In Ronnie Hsia’s review of the collection of essays composed in honour of another University of York Professor, John Bossy, edited by Simon Ditchfield and also published as part of the St Andrews Studies in Reformation History series, Hsia exclaimed that ‘a good Festschrift is like a successful birthday party: chosen for their friendship and congeniality, the guests/contributors bring their distinct voices to a common encomium of the person being honoured; they remember themes common to the interest of all and add fresh excitement to a retrospective of a life’s achievements’.(5) Bossy’s contributors were praised for representing such a ‘felicitous occasion’ and this can quite confidently be extended to the plethora of ex-students and colleagues brought together to honour their mentor and friend, Professor Bill Sheils. By using ‘Getting Along?’ – emphasis on the ‘?’ – as a category for analysis, the results within this volume have in fact been far more insightful than much other work on ecumenicity. The guests at Sheils’ party remind us that whilst compromise was crucial, there was still a vast amount of not getting along in a period of heightened confessional sensitivity and one in which subtle manipulations, aggressive negotiation and straightforward confrontation were still important elements of the everyday, at all levels of society - things which must not be forgotten in the face of a burgeoning tendency in recent scholarship to promote the 'blurring' of confessional divisions and boundaries.
Notes
- Matthew Milner, The Senses and the English Reformation (Farnham, 2011); Jonathan Willis, Church Music and Post-Reformation Protestantism (Farnham, 2010).Back to (1)
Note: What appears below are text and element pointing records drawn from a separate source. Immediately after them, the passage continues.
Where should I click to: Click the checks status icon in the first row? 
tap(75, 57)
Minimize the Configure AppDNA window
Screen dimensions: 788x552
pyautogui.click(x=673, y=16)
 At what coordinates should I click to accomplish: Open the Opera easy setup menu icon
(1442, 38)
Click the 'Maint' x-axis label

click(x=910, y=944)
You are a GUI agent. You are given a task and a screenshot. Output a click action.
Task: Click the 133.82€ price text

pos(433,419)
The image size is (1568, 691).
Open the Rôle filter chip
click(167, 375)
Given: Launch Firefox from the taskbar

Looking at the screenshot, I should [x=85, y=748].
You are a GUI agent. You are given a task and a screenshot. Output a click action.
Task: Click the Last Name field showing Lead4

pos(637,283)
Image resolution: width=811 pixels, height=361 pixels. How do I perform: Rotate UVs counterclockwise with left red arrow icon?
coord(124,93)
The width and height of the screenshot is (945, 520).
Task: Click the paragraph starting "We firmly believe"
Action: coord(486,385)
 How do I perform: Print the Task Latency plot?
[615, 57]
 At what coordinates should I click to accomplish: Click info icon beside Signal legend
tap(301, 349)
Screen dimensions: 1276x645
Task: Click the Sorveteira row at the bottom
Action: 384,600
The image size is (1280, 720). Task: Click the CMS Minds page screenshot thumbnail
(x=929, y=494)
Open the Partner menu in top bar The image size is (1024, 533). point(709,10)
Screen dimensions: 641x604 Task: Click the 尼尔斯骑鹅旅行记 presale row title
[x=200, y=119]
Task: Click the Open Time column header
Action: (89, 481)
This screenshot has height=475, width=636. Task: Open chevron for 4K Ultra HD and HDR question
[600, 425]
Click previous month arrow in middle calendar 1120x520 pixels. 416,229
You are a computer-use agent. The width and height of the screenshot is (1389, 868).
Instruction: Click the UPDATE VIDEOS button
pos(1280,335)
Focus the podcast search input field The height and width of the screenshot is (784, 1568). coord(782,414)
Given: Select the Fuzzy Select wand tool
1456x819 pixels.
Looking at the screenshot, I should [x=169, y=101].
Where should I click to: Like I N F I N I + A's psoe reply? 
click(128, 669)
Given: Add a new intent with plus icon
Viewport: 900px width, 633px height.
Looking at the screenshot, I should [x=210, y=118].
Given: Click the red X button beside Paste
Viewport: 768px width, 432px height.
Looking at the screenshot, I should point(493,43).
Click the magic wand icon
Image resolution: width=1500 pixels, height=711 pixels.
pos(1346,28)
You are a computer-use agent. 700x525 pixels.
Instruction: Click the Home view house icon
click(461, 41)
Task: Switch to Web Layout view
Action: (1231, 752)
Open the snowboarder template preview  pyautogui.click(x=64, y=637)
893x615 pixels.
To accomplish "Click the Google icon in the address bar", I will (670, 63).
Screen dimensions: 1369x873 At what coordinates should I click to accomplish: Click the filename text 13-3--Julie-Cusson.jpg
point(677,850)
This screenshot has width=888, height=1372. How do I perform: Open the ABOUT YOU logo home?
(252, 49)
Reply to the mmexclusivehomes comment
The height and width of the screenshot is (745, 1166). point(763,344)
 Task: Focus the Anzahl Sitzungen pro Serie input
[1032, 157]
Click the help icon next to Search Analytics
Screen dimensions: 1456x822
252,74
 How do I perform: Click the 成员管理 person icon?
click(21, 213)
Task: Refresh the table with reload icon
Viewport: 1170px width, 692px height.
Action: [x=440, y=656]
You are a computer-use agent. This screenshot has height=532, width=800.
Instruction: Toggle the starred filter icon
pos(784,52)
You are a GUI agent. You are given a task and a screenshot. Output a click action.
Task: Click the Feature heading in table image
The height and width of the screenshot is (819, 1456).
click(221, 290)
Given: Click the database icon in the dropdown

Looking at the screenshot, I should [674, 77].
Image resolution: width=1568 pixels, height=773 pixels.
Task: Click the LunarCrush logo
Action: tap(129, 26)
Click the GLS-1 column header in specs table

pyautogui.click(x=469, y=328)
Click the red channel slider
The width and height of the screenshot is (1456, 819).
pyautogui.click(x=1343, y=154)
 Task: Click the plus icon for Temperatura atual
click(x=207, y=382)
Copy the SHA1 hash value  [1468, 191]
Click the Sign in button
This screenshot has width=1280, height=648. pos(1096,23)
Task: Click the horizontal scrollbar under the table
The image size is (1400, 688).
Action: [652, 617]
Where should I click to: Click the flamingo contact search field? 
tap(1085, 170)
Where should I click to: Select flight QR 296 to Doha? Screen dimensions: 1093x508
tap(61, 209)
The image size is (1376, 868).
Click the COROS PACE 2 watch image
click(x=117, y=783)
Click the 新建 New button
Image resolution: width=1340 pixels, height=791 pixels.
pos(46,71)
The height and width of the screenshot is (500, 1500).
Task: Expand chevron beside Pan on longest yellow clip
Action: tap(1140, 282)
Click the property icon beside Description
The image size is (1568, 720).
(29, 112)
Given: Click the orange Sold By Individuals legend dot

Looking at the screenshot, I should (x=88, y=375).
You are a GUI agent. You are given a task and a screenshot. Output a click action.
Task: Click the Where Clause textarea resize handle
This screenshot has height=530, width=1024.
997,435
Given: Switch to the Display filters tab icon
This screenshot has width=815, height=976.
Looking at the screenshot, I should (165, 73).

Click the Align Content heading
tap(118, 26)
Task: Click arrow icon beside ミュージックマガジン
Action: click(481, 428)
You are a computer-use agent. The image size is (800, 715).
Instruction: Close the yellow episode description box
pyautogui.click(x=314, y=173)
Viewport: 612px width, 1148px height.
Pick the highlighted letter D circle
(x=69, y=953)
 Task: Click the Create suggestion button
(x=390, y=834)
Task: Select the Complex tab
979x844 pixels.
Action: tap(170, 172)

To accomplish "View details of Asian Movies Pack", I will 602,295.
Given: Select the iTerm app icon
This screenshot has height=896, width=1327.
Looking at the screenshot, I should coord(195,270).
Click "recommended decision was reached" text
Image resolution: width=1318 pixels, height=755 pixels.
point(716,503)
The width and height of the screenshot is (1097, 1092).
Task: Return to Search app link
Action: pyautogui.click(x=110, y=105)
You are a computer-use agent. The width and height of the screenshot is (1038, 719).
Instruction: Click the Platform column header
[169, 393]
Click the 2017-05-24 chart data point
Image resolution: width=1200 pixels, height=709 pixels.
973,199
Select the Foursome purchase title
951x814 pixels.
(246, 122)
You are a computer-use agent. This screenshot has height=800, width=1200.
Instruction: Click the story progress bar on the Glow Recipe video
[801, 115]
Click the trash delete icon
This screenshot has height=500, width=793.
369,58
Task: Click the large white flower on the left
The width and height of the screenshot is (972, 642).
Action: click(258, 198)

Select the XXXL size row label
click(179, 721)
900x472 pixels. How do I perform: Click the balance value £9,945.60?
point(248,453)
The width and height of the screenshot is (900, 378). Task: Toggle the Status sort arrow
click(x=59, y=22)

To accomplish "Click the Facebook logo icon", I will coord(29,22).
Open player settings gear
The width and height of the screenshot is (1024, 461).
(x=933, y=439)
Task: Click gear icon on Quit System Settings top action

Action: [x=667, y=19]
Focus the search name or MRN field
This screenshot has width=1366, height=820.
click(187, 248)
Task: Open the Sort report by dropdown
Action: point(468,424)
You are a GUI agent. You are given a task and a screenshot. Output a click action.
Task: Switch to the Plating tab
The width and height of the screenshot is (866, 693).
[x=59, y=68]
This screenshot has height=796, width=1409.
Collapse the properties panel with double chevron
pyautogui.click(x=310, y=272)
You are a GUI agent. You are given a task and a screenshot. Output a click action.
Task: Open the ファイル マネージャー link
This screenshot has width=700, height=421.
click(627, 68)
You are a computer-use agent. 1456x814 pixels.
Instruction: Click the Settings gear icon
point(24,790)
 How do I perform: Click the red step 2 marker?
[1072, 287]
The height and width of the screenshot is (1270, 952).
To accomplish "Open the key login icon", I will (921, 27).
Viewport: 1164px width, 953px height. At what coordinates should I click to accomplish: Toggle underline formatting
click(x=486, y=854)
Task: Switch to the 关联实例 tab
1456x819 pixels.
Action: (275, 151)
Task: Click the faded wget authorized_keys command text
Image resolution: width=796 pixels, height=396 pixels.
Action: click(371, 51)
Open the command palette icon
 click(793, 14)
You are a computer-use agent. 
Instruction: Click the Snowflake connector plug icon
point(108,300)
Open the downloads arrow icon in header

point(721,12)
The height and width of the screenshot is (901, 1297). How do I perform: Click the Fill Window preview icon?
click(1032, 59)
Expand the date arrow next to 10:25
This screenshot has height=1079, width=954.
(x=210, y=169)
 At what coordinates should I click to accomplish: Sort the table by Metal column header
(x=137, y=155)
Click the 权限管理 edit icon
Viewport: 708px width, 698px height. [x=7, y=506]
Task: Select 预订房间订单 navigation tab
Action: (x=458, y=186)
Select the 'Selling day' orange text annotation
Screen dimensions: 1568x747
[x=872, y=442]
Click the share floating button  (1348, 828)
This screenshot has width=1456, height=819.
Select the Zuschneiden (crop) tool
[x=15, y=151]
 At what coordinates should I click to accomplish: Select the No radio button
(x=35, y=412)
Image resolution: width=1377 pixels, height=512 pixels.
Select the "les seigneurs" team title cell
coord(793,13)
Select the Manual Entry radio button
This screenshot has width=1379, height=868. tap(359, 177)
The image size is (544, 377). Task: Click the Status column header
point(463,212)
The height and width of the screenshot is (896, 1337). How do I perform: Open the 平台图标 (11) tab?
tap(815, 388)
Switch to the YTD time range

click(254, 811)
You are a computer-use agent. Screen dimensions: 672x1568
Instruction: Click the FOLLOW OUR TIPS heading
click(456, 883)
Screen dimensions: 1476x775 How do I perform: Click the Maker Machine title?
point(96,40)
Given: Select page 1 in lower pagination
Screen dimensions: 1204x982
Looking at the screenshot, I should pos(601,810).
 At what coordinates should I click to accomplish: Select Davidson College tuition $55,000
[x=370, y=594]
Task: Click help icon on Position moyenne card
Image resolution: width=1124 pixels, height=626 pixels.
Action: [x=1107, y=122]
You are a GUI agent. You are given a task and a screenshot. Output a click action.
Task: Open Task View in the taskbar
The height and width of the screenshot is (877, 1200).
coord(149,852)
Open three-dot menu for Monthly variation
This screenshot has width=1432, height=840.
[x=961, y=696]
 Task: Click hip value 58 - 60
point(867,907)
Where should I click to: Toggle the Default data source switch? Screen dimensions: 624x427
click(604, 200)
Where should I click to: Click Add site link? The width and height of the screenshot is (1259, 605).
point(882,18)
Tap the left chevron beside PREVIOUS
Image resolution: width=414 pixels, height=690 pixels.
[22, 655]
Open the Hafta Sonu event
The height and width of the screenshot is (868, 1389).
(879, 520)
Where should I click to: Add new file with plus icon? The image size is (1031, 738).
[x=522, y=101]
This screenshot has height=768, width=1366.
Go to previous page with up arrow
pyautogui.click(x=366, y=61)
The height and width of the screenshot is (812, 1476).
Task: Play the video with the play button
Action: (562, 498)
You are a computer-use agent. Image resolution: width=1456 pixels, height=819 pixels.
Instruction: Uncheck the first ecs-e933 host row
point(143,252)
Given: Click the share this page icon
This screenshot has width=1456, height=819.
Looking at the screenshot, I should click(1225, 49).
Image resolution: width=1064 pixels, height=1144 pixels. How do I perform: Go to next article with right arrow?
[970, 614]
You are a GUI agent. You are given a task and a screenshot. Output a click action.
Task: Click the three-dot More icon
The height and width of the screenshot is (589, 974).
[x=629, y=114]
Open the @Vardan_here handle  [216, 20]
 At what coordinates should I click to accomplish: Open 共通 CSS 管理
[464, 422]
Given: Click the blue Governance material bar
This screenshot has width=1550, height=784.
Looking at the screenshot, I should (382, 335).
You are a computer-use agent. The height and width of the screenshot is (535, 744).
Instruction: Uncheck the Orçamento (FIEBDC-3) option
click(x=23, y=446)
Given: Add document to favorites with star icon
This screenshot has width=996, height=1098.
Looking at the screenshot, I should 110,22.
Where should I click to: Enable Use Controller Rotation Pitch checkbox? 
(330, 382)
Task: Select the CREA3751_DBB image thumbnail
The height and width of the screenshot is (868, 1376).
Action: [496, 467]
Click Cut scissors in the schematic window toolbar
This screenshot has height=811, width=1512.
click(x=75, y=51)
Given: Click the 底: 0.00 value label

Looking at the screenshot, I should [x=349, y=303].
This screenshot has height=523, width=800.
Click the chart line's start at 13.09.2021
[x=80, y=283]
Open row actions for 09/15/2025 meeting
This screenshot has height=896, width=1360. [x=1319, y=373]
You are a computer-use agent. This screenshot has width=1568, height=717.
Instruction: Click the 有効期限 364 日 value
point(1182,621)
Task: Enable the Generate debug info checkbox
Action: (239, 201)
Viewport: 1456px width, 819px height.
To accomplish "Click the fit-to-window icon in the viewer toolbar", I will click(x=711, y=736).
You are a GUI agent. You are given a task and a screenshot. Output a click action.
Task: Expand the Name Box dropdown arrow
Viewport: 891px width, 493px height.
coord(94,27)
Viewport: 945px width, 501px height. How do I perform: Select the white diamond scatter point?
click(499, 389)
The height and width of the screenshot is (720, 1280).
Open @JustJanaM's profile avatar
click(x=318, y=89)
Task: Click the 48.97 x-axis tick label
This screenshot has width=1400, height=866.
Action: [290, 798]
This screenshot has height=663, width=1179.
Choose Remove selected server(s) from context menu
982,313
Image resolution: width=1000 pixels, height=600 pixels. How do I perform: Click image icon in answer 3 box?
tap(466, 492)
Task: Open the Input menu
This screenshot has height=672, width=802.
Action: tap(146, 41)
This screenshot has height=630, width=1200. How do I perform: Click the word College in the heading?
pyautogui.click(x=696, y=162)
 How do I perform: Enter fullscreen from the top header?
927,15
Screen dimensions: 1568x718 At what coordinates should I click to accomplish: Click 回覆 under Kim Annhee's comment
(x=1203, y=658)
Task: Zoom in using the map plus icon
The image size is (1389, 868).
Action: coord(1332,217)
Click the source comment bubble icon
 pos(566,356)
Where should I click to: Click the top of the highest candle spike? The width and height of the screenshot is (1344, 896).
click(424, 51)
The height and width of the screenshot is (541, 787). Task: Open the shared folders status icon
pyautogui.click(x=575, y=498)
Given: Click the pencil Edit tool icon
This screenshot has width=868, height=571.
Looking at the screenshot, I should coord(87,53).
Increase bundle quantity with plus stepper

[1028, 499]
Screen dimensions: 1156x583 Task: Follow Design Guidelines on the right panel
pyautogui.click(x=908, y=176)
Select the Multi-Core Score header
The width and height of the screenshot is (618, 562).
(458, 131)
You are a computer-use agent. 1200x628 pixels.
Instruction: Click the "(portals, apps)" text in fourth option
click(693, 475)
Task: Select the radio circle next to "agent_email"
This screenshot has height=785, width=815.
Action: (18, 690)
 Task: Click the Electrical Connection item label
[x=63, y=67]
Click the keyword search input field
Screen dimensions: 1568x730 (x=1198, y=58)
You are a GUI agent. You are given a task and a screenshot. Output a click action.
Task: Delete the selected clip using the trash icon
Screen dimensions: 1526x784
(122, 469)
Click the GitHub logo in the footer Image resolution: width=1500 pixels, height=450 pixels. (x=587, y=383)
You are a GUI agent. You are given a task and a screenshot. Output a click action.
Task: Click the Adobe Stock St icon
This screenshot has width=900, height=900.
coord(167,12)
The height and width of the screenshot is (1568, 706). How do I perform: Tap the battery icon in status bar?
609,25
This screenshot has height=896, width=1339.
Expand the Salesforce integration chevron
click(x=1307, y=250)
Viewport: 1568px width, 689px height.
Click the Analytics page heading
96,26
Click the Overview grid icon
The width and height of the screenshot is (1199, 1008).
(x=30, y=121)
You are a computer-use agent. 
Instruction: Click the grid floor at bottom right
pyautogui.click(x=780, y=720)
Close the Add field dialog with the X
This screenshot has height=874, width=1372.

- W. J. Sheils, ‘“Getting on” and “Getting along” in parish and town: Catholics and their neighbours in England’, in Catholic Communities in Protestant States: Britain and the Netherlands, c.1570-1720, ed. Benjamin Kaplan et al. (Manchester, 2009), pp. 67–83.Back to (2)
- Benjamin Kaplan, Divided by Faith: Religious Conflict and the Practice of Toleration in Early Modern Europe (Cambridge, MA, 2007) and Keith Luria, Sacred Boundaries: Religious Coexistence and Conflict in Early-Modern France (Washington, DC, 2005) .Back to (3)
- Alexandra Walsham, Charitable Hatred: Tolerance and Intolerance in England, 1500–1700 (Manchester, 2005).Back to (4)
- Ronnie Hsia, ‘Review of Christianity and Community in the West: Essays for John Bossy, ed. Simon Ditchfield’, The Journal of Ecclesiastical History, 55, (2004), 187–9.Back to (5)
Adam Morton thanks Emilie Murphy for her review, and does not wish to comment further.